---------- DATA FOR ANALYSIS

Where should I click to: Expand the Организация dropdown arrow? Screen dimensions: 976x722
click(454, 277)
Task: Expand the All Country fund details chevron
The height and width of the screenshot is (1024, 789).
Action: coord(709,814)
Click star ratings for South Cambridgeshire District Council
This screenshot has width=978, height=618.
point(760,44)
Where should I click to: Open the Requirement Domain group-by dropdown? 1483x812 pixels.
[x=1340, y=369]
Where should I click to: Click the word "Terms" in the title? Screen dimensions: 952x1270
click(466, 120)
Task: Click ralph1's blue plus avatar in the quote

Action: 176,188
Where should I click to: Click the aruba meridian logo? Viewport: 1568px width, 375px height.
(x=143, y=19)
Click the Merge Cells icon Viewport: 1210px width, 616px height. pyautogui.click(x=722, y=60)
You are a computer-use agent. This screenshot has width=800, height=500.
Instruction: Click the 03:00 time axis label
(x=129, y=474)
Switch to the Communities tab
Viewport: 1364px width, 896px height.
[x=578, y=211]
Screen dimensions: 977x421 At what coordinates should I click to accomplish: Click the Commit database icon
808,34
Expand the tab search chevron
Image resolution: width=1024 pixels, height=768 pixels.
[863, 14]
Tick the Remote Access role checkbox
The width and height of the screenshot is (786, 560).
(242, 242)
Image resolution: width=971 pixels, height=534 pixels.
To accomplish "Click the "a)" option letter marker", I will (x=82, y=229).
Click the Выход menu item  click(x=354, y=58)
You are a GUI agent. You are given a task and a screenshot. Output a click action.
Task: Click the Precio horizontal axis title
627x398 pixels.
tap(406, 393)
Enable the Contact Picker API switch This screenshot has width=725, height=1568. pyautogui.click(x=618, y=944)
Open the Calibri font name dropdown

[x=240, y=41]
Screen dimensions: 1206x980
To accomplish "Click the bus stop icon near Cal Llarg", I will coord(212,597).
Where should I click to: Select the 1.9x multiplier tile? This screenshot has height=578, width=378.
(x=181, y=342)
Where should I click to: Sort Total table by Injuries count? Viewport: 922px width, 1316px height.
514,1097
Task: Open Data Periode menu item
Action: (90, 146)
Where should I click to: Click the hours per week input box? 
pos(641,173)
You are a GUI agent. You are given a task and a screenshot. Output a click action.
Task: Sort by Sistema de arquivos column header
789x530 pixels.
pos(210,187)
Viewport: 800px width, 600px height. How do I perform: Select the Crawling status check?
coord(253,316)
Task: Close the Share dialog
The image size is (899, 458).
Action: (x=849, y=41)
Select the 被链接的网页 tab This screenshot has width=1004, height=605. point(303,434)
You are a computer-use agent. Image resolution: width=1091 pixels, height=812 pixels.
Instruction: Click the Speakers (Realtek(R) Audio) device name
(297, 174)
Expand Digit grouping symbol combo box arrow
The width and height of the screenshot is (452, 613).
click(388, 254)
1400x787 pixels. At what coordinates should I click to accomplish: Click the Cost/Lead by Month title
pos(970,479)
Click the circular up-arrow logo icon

--------------------

▸ EXERCISE: Count the lines of the material that include the word "will", then report only the total.

▸ OUTPUT FOR THIS TASK: 2